ASA Finds Nothing Wrong with This Tom Ford Ad

Tom Ford is known for his provocative, ultra sexy ads, so it comes as no surprise to hear that a billboard for his Black Orchid perfume campaign would spark a bit of controversy. The ads – which picture a naked Cara Delevingne in a pool of water, holding a bottle of the fragrance with her arms covering her ladybits – rubbed a few U.K. residents the wrong way, resulting in two complaints submitted to the Advertising Standards Authority.

Concerned parties complained that the billboard, located on the corner of Brick Lane and Hanbury Street in London, was sexually explicit, degrading to women and far too provocative for the eyes of precious innocent British children on their way to church or the mosque. They also claim that the ad was in violation of ASA rules, due to its sexual nature and its 100-meter proximity to a school. But the alleged offensive nature of the campaign seemed to be lost on the ASA, which ruled that though the ad is indeed sexy, it’s not indecent. “We considered her pose was sensual and sexually suggestive but that it was not sexually explicit,” the ASA explained. They also noted that the billboard was not as close to the school as the complaining parties thought.

Tom Ford’s campaigns have always been at the center of controversy. In 2008, Italy banned the designer’s eyewear campaign thanks to a provocative image of a man sticking his middle finger into a woman’s mouth.
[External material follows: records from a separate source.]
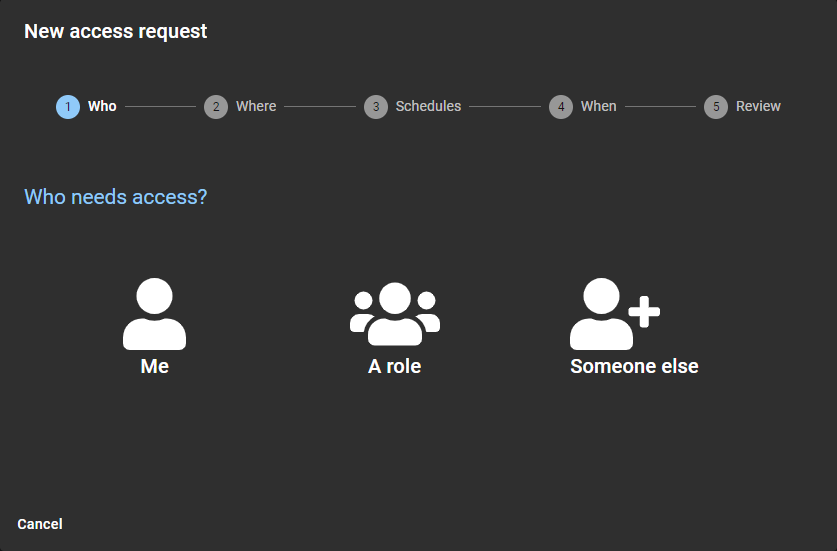Click the step 4 circle
Screen dimensions: 837x551
561,107
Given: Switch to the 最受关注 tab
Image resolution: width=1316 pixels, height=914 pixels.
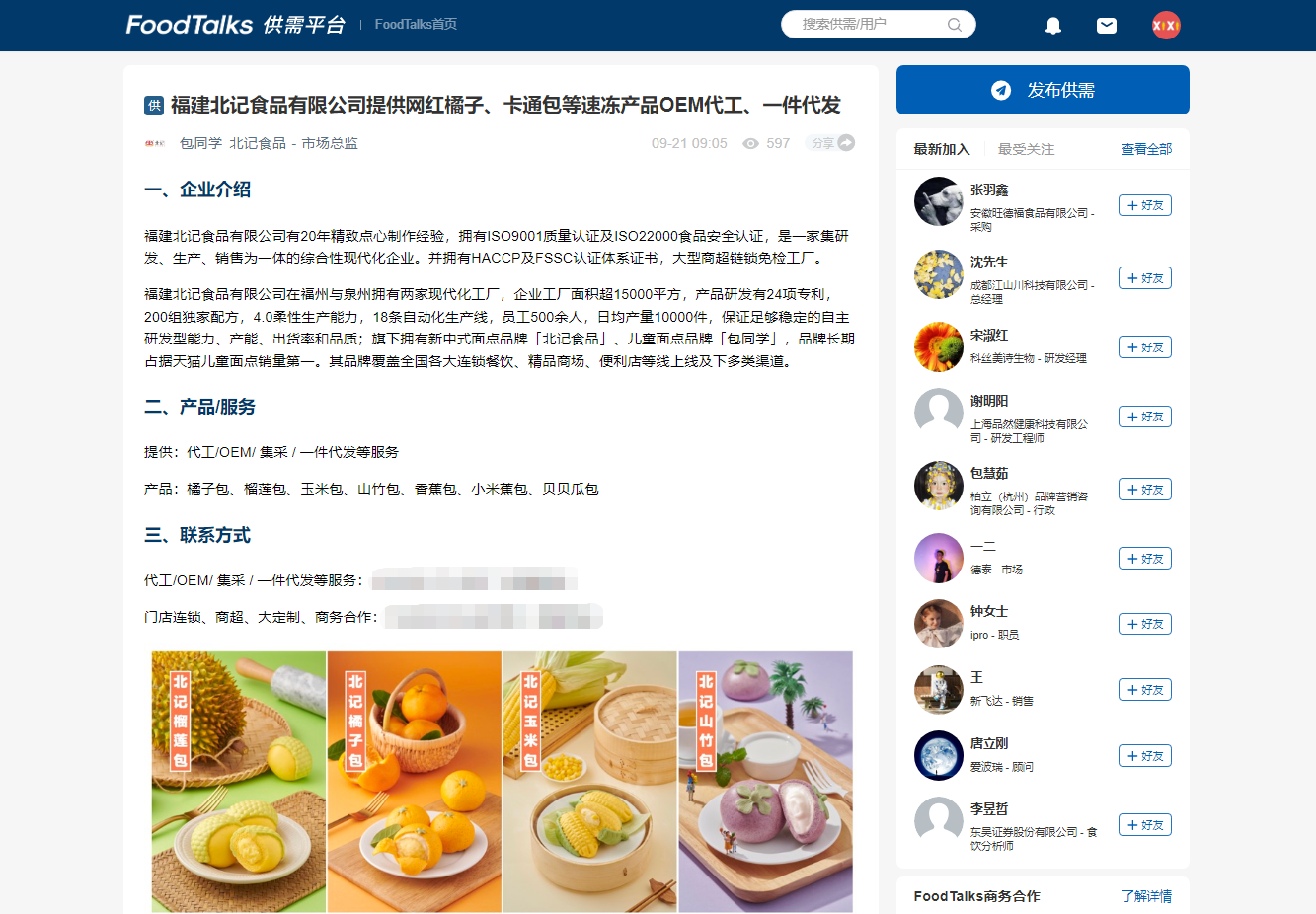Looking at the screenshot, I should (1026, 149).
A 2007 Terry Richardson-shot campaign pictured Ford’s Tom Ford for Men fragrance bottle in between a woman’s spread legs.  

The ASA is pretty diligent about policing and regulating ads, having banned campaigns picturing overly-Photoshopped models, provocatively posed models and famously, that Miu Miu ad with Hailee Steinfeld in which the then 14-year-old is sitting on train tracks, arguing the image glamorized youth suicide.